Sharks: Misunderstood and Maligned

The grey nurse shark was nominated for listing under the EPBC Act by HSI in 2001. The West Coast population is Vulnerable and the East Coast population is Critically Endangered.

For over 420 million years, sharks and rays have roamed Earth’s oceans as vital cogs in ever-changing marine ecosystems.  Over 1,200 species of sharks, rays and chimeras live in our oceans, from small, mid-level links on the food chain to massive apex predators at the very top.


Australian waters are home to 322 species of sharks and rays and 51% of these live nowhere else in the world, making Australia a well-recognised shark and ray biodiversity hot-spot.


Nominated for listing by HSI in 2019, the whitefin swellshark is found only in Australia and is listed Critically Endangered, due to commercial fishing threats.

Despite the ability of sharks and rays to evolve, adapt, diversify and flourish across hundreds of millions of years, less than 100 years of industrial scale fishing, pollution, habitat loss and human conflict has driven many species to the brink of extinction and threatened the survival of many more.
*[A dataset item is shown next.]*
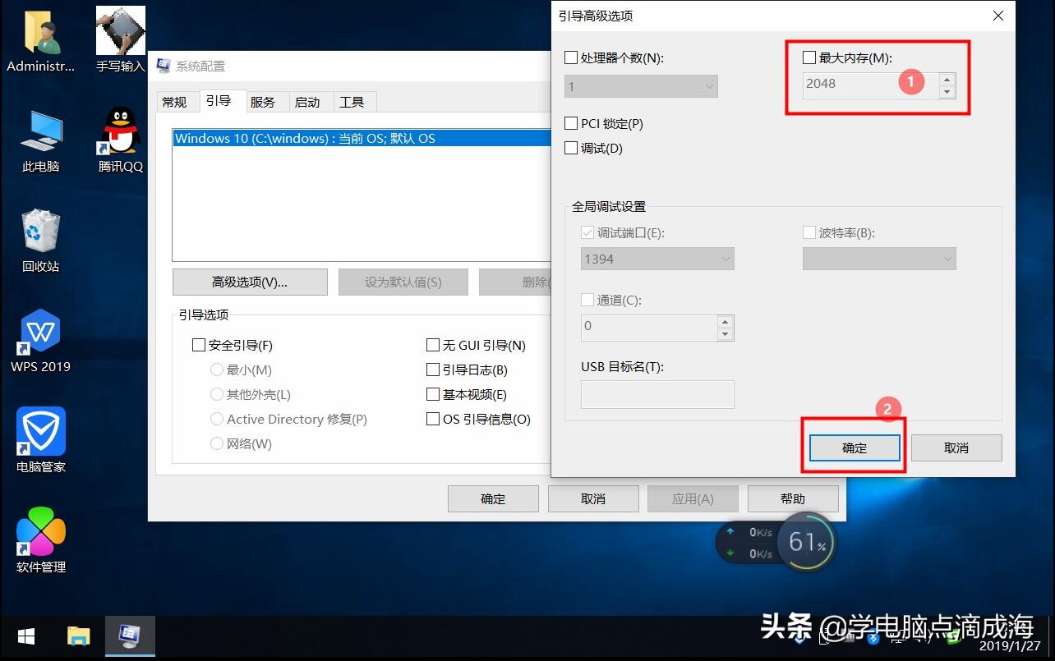Enable the 最大内存(M) checkbox

point(809,57)
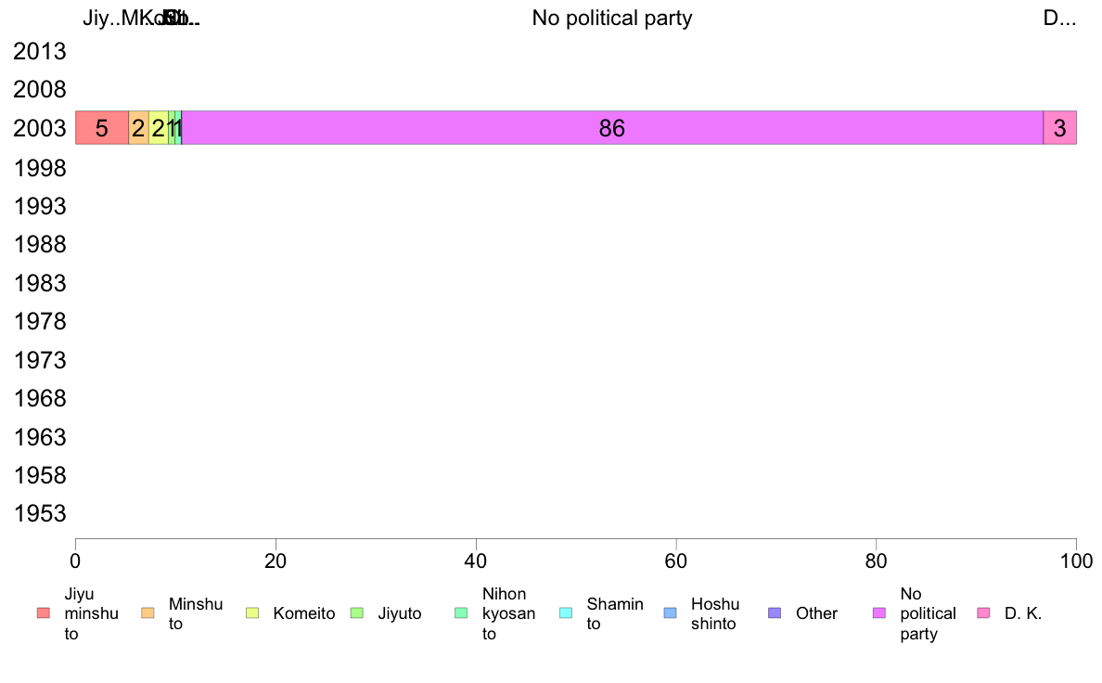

Sharks keep our ocean ecosystems in balance, and it’s vitally important that we work to conserve and recover shark populations in order to safeguard the health of marine ecosystems.  An ocean without sharks is a frightening place.

What HSI is doing

HSI is fully committed to the conservation of sharks and rays in Australia and around the world through our work to end lethal shark control programs, champion threatened species protections and advocate for an end to unsustainable shark fishing.


Ending shark culling programs

Australia’s east coast shark culling programs are outdated, ineffective and disastrous for marine animals. Nets and baited hooks called drumlines entangle and kill hundreds of marine animals including dolphins, whales, turtles, rays and sharks every year in a misguided attempt at public safety. HSI works to bring these  harmful and ineffective programs to an end in favour of modern beach-safety measures like surveillance drones, personal shark deterrents, technology-driven alert systems and education programs.


In 2019, HSI was successful in a legal challenge against the operation of lethal drumlines in the Great Barrier Reef. Now, sharks are no longer able to be shot and killed when caught on drumlines in the Reef. As of 2021, the QLD Department of Agriculture and Fisheries has also begun trials of drone surveillance and non-lethal Catch Alert drumlines as a result of the court decision and public opposition to the culling. Much work remains to be done, but the shooting of sharks in the Great Barrier Reef has ended, and we are confident in securing better outcomes for sharks, marine wildlife, ocean ecosystems, and public safety.


In New South Wales, HSI led an effort that saw a majority of local councils with shark nets installed on their beaches formally call for the shark nets to be removed. Instead they are calling for drone surveillance, SMART drumlines and other non-lethal alternatives. NSW has recently announced a new Shark Management Strategy with significantly increased funding for drones and SMART drumlines and while the shark nets remain for now, progress is being made in the campaign for their removal, thanks to persistent advocacy and community involvement.


Unsustainable fisheries

HSI is an NGO representative in a number of fisheries stakeholder groups where we advocate for better management to prevent the capture of sharks and rays in fisheries and we use awareness raising strategies to reduce demand.



With scientific nominations HSI has secured crucial legal protections for imperilled shark species such as the grey nurse, great white, scalloped hammerhead and school shark, and the Harrison’s, southern and endeavour dogfish, with many more threatened species nominations underway.


We play a significant role in international conservation instruments such as CITES (Convention on International Trade in Endangered Species) and CMS (Convention on Migratory Species) to promote the conservation and recovery of threatened shark and ray species and cooperation between the national waters sharks migrate between.


Since 2018 HSI’s shark conservation work in Australia has been supported by the Shark Conservation Fund in a partnership with the Australian Marine Conservation Society.

Together, we can make a difference for sharks.

Help bring an end to the use of outdated shark control methods on the Australian east coast by adding your voice to our petition.


You can join 65,000 like-minded Shark Champions to be kept up to date on opportunities to influence shark protection along with HSI and our partners Australian Marine Conservation Society.


But helping sharks and rays goes beyond that. We can all make better seafood choices, avoiding buying shark (flake) and choosing sustainable alternatives, using your voice to support policies that benefit ocean conservation and reducing our carbon footprint and impact on the oceans.